[CVE-2021-23336] only use '&' as a query string separator

author Senthil Kumaran <senthil@uthcode.com>

Mon, 15 Feb 2021 19:16:43 +0000 (11:16 -0800)

committer JinWang An <jinwang.an@samsung.com>

Tue, 28 Mar 2023 07:25:07 +0000 (16:25 +0900)
author Senthil Kumaran <senthil@uthcode.com>
Mon, 15 Feb 2021 19:16:43 +0000 (11:16 -0800)
committer JinWang An <jinwang.an@samsung.com>
Tue, 28 Mar 2023 07:25:07 +0000 (16:25 +0900)
diff --git a/Doc/library/cgi.rst b/Doc/library/cgi.rst

index ecd62c8c019463435229463549eb059fc0fc48c3..686774705b5feac47ff50cd441d185f1b42ca06a 100644 (file)
--- a/Doc/library/cgi.rst
+++ b/Doc/library/cgi.rst
@@ -287,10 +287,11 @@ algorithms implemented in this module in other circumstances.
  
  .. function:: parse(fp[, environ[, keep_blank_values[, strict_parsing]]])
  
-   Parse a query in the environment or from a file (the file defaults to
-   ``sys.stdin`` and environment defaults to ``os.environ``).  The *keep_blank_values* and *strict_parsing* parameters are
-   passed to :func:`urlparse.parse_qs` unchanged.
-
+   Parse a query in the environment or from a file (the file
+   defaults to ``sys.stdin`` and environment defaults to
+   ``os.environ``).  The *keep_blank_values*, *strict_parsing*,
+   and *separator* parameters are passed to
+   :func:`urlparse.parse_qs` unchanged.
  
  .. function:: parse_qs(qs[, keep_blank_values[, strict_parsing[, max_num_fields]]])
  
@@ -316,6 +317,9 @@ algorithms implemented in this module in other circumstances.
     Note that this does not parse nested multipart parts --- use
     :class:`FieldStorage` for that.
  
+   .. versionchanged:: 3.6.13
+      Added the *separator* parameter.
+
  
  .. function:: parse_header(string)
  
diff --git a/Lib/cgi.py b/Lib/cgi.py

index 5b903e0347739cdb18194f83905882574d0b6719..e51fd6ba337e41fbd5f42364db43bc23371f9588 100755 (executable)
--- a/Lib/cgi.py
+++ b/Lib/cgi.py
@@ -121,7 +121,8 @@ log = initlog           # The current logging function
  # 0 ==> unlimited input
  maxlen = 0
  
-def parse(fp=None, environ=os.environ, keep_blank_values=0, strict_parsing=0):
+def parse(fp=None, environ=os.environ, keep_blank_values=0,
+          strict_parsing=0, separator='&'):
      """Parse a query in the environment or from a file (default stdin)
  
          Arguments, all optional:
@@ -140,6 +141,9 @@ def parse(fp=None, environ=os.environ, keep_blank_values=0, strict_parsing=0):
          strict_parsing: flag indicating what to do with parsing errors.

● ● ● ● ●

# [WHAT YOU WILL DO]
**a)** In the commit diff, list every parameter in the revised signature of parse in Lib/cgi.py.
**b)** Answer these questions using the commit diff:
(i) Who is named as the author of the commit?
(ii) Which version does the versionchanged note give for the addition of the *separator* parameter?
(iii) What default value does the revised parse signature assign to separator?
**c)** Duplicate the part of the commit diff starting with "diff --git a/Lib/cgi.py" and going on through "default stdin)".

● ● ● ● ●

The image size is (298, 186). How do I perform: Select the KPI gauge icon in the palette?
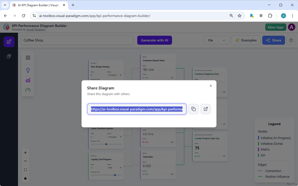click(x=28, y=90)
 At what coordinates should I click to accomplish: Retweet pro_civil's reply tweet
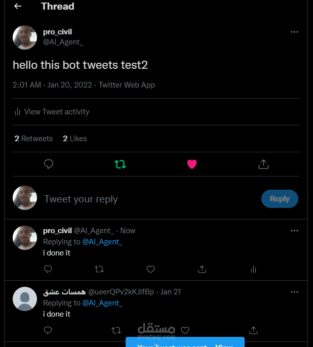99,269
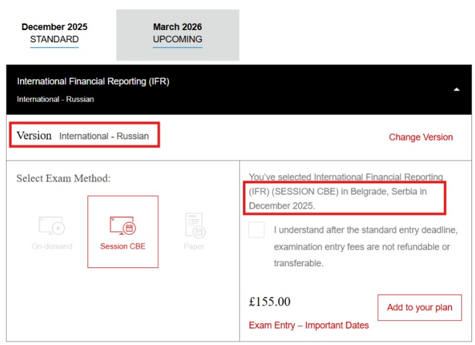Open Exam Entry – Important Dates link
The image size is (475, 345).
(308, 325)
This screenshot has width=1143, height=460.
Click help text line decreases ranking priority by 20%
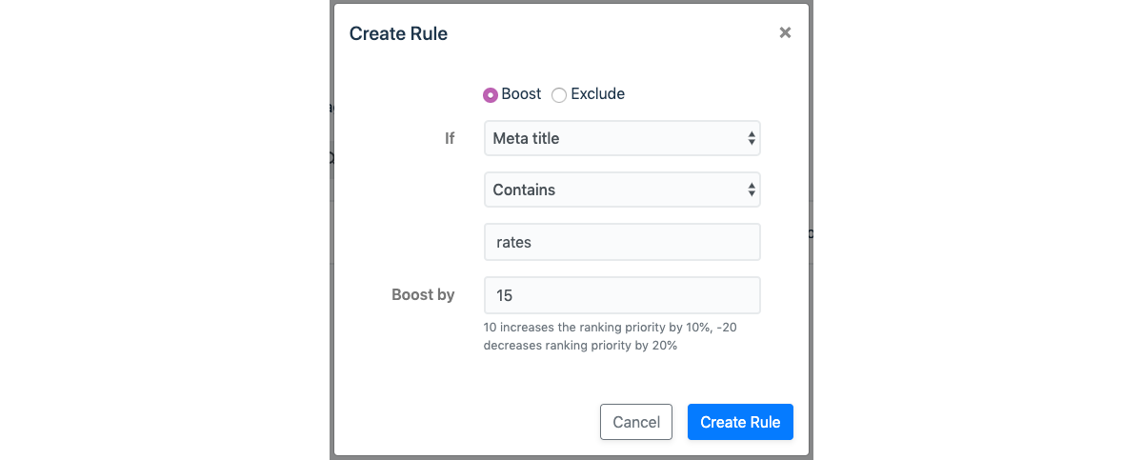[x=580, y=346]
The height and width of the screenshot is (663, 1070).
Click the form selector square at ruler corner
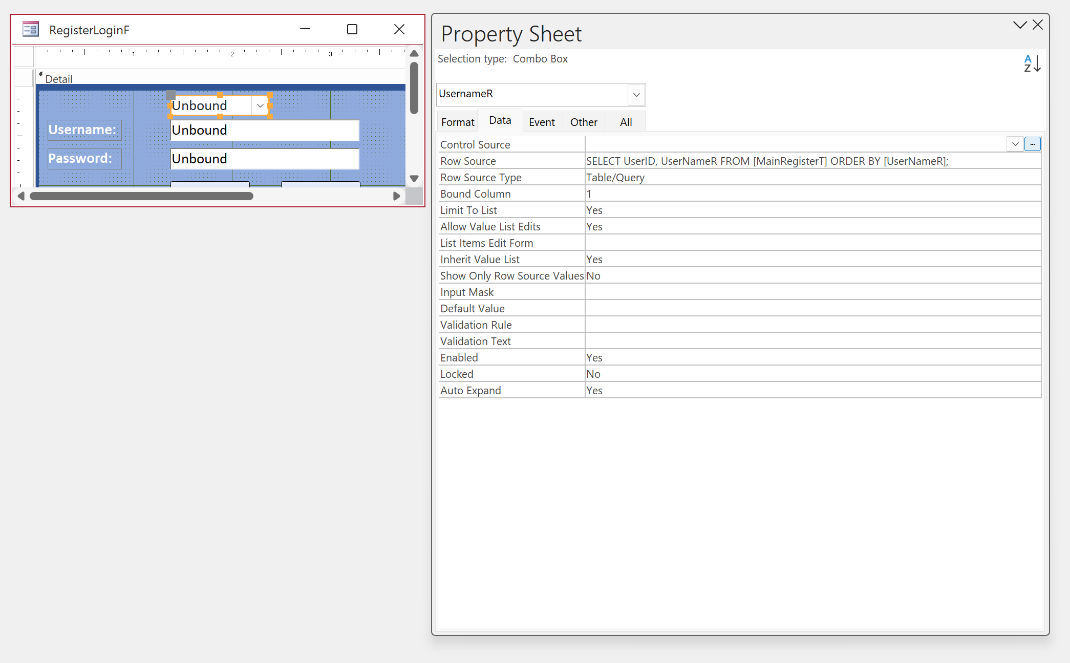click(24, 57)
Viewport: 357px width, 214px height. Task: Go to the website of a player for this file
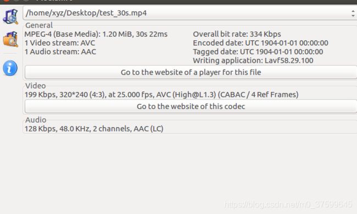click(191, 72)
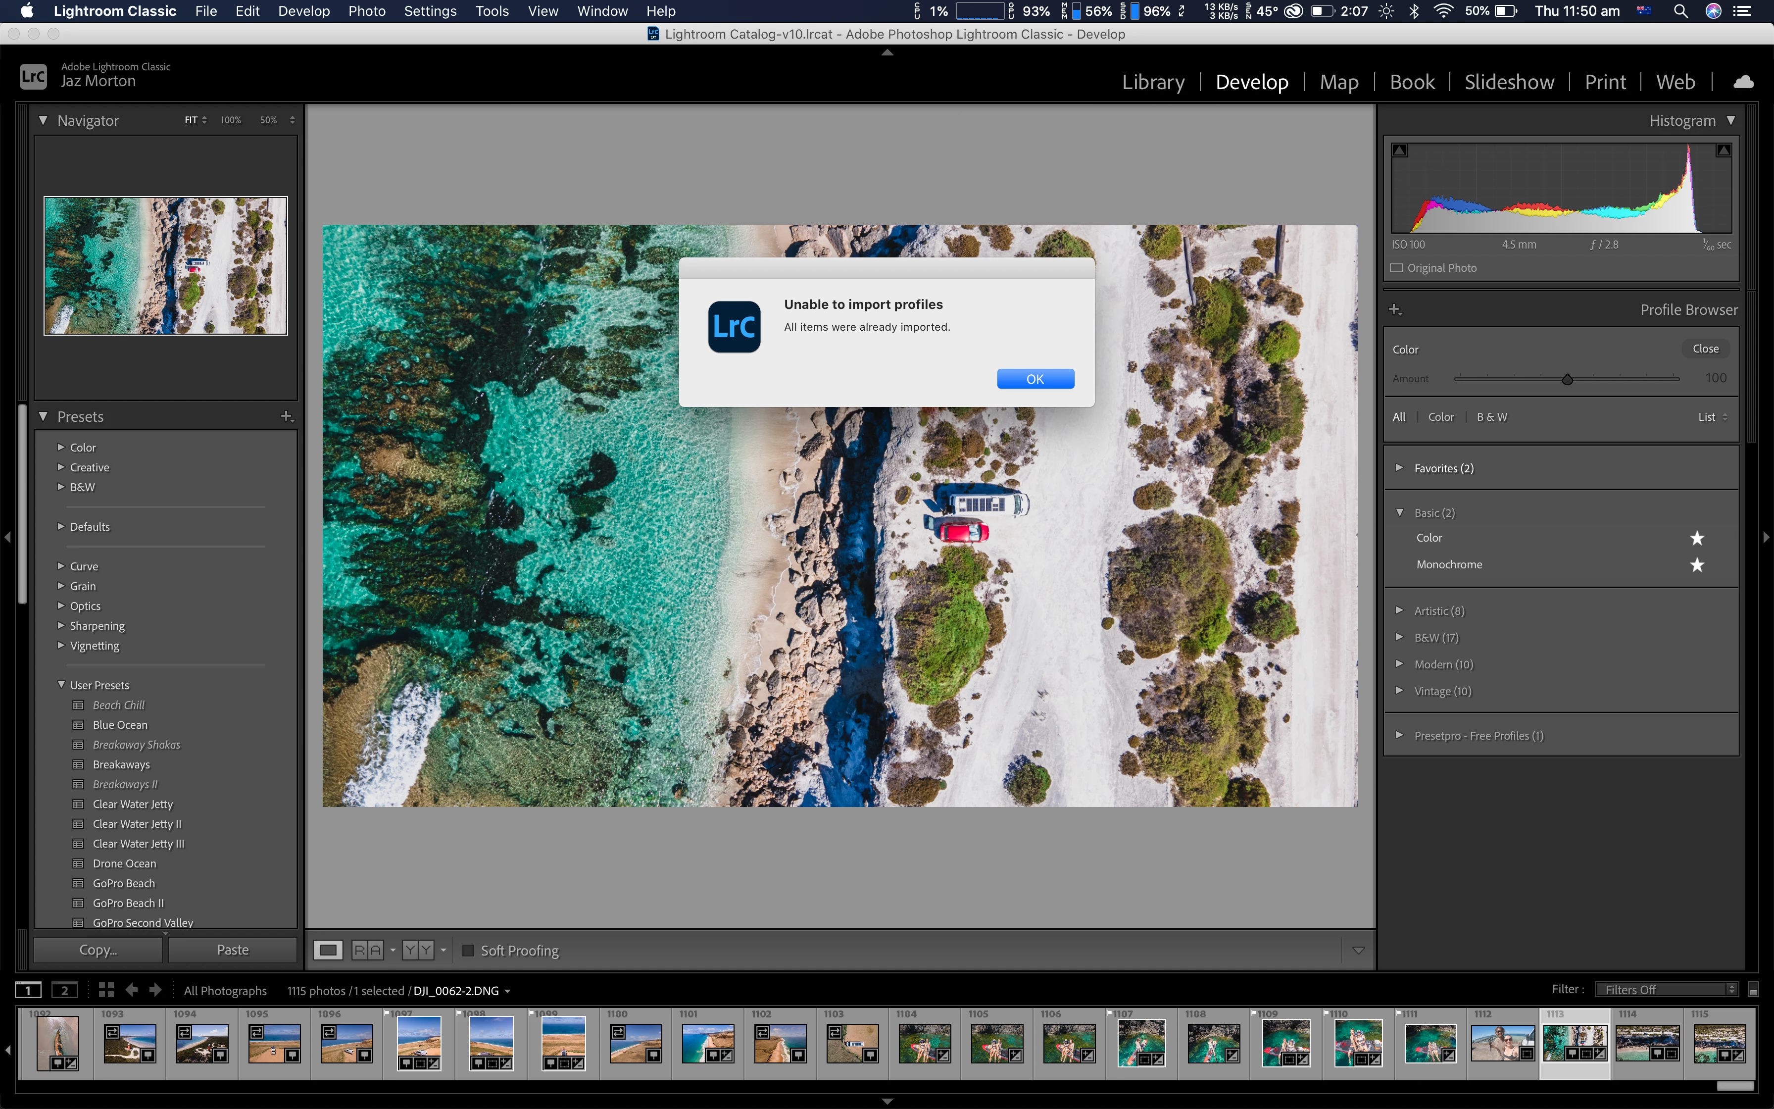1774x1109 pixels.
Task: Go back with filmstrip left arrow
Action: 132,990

● ● ● ● ●

# [RESULTS FOR THE EXERCISE]
**a)** fp, environ, keep_blank_values, strict_parsing, separator

**b)**
(i) Senthil Kumaran
(ii) 3.6.13
(iii) '&'

**c)**
diff --git a/Lib/cgi.py b/Lib/cgi.py

index 5b903e0347739cdb18194f83905882574d0b6719..e51fd6ba337e41fbd5f42364db43bc23371f9588 100755 (executable)
--- a/Lib/cgi.py
+++ b/Lib/cgi.py
@@ -121,7 +121,8 @@ log = initlog           # The current logging function
  # 0 ==> unlimited input
  maxlen = 0
  
-def parse(fp=None, environ=os.environ, keep_blank_values=0, strict_parsing=0):
+def parse(fp=None, environ=os.environ, keep_blank_values=0,
+          strict_parsing=0, separator='&'):
      """Parse a query in the environment or from a file (default stdin)